[SET EXERCISE 1]:
Copy the Diogo biography from "Diogo da Costa" to "against FC Barcelona." word for word.
[SET EXERCISE 2]:
According to the Diogo biography, why did Diogo train with the team that finished 2006 as FIFA Club World Cup champion? Answer in one to three sentences.

[SOURCE DOCUMENT]:

--

Diogo da Costa Oliveira, commonly just Diogo, (born January 4, 1988) is a retired Brazilian football player who played both as a fullback and winger, mainly on the right side.

Career

Sport Club Internacional
Diogo started his career at Sport Club Internacional from Porto Alegre. Before becoming professional he won many championships and leagues with the youth team, specially the Brazil National Championship Sub-20, playing in the same team of Alexandre Pato.

He became professional exactly in the best moment of the club's history. Because of that he trained along with the team that ended year 2006 as champion of FIFA Club World Cup against FC Barcelona.

Norway
Diogo signed a one-year contract with Stabæk Fotball before the 2010 season. He scored his first and only goal for Stabæk against Vålerenga on September 12, 2010. The contract was not renewed.

Sweden and Finland
In August 2013 Diogo joined Swedish club Vasalunds IF, but did not play any games.

--

[Element lookup records]

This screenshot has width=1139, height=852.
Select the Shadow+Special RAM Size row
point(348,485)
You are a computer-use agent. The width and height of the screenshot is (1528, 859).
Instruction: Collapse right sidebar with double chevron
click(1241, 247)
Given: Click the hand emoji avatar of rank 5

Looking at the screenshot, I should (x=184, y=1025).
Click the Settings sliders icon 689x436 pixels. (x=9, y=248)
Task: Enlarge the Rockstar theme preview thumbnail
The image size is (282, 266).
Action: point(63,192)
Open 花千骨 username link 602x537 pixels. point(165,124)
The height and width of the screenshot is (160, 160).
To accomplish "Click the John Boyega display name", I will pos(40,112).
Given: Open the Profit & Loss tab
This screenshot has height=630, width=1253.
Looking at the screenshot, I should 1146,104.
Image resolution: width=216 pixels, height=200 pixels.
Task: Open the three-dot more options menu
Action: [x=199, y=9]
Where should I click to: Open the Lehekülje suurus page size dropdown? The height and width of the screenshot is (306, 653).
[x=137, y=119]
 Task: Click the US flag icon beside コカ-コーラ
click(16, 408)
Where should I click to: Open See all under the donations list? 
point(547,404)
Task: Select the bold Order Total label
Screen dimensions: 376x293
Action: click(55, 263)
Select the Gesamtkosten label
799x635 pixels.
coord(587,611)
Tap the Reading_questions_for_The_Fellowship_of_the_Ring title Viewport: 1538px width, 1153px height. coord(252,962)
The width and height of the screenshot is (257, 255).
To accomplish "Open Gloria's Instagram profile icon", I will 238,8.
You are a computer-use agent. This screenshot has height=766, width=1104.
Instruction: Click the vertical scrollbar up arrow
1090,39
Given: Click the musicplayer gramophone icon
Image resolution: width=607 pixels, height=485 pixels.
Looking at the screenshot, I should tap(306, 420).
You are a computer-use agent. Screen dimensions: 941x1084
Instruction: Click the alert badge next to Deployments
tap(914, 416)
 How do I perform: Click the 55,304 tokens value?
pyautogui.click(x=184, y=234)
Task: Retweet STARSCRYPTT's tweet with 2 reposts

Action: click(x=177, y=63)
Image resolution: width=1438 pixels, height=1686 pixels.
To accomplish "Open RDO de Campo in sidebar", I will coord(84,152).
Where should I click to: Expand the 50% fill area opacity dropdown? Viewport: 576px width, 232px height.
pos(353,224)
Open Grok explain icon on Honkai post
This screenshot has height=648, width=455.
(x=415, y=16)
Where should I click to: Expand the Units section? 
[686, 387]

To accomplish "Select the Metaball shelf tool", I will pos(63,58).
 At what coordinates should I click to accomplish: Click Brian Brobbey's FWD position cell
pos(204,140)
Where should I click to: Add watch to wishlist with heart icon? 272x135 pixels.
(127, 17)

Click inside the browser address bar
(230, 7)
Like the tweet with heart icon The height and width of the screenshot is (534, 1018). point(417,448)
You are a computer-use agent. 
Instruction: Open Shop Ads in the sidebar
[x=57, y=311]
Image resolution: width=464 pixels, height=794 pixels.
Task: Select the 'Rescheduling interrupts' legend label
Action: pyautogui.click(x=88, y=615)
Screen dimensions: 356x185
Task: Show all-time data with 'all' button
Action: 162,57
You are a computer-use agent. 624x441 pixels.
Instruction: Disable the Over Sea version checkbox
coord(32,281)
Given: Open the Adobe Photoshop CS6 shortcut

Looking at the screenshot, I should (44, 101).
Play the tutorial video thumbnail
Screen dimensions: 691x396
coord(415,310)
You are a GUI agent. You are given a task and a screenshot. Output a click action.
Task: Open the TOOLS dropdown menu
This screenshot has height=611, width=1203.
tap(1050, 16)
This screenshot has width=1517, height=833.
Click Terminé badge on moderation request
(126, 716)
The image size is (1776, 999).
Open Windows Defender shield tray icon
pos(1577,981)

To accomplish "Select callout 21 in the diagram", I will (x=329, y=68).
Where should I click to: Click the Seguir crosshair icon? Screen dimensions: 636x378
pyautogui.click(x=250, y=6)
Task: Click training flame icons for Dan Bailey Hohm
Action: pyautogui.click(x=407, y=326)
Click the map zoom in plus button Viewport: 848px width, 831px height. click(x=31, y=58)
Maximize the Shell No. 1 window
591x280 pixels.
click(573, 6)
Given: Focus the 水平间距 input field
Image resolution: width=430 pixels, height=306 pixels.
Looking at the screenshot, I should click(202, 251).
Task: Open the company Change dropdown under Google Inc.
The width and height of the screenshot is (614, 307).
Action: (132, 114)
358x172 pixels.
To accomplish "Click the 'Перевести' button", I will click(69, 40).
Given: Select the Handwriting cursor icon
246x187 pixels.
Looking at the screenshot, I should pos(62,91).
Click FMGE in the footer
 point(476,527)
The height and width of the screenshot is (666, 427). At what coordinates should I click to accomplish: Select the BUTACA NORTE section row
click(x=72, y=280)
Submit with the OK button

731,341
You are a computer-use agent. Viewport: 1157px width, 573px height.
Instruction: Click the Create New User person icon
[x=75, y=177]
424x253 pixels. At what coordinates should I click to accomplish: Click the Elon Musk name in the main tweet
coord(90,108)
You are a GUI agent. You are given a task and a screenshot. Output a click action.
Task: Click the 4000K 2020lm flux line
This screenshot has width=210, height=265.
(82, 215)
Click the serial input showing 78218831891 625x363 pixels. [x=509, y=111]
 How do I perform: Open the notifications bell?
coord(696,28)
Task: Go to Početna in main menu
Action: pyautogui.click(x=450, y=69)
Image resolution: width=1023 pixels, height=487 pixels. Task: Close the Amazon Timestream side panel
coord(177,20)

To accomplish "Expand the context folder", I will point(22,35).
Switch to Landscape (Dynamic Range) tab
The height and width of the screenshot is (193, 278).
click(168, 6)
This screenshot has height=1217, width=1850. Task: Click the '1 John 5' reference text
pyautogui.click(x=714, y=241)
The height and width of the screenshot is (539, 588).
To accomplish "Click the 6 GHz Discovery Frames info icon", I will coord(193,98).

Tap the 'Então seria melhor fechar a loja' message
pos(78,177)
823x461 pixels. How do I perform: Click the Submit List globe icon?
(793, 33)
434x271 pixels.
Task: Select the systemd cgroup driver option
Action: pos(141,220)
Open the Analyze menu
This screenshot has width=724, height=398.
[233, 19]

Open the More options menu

--

[FULL SOLUTION 1]:
Diogo da Costa Oliveira, commonly just Diogo, (born January 4, 1988) is a retired Brazilian football player who played both as a fullback and winger, mainly on the right side.

Career

Sport Club Internacional
Diogo started his career at Sport Club Internacional from Porto Alegre. Before becoming professional he won many championships and leagues with the youth team, specially the Brazil National Championship Sub-20, playing in the same team of Alexandre Pato.

He became professional exactly in the best moment of the club's history. Because of that he trained along with the team that ended year 2006 as champion of FIFA Club World Cup against FC Barcelona.

[FULL SOLUTION 2]:
He became professional at exactly the best moment in Sport Club Internacional's history. Because of that, he trained with the team that ended 2006 as FIFA Club World Cup champion against FC Barcelona.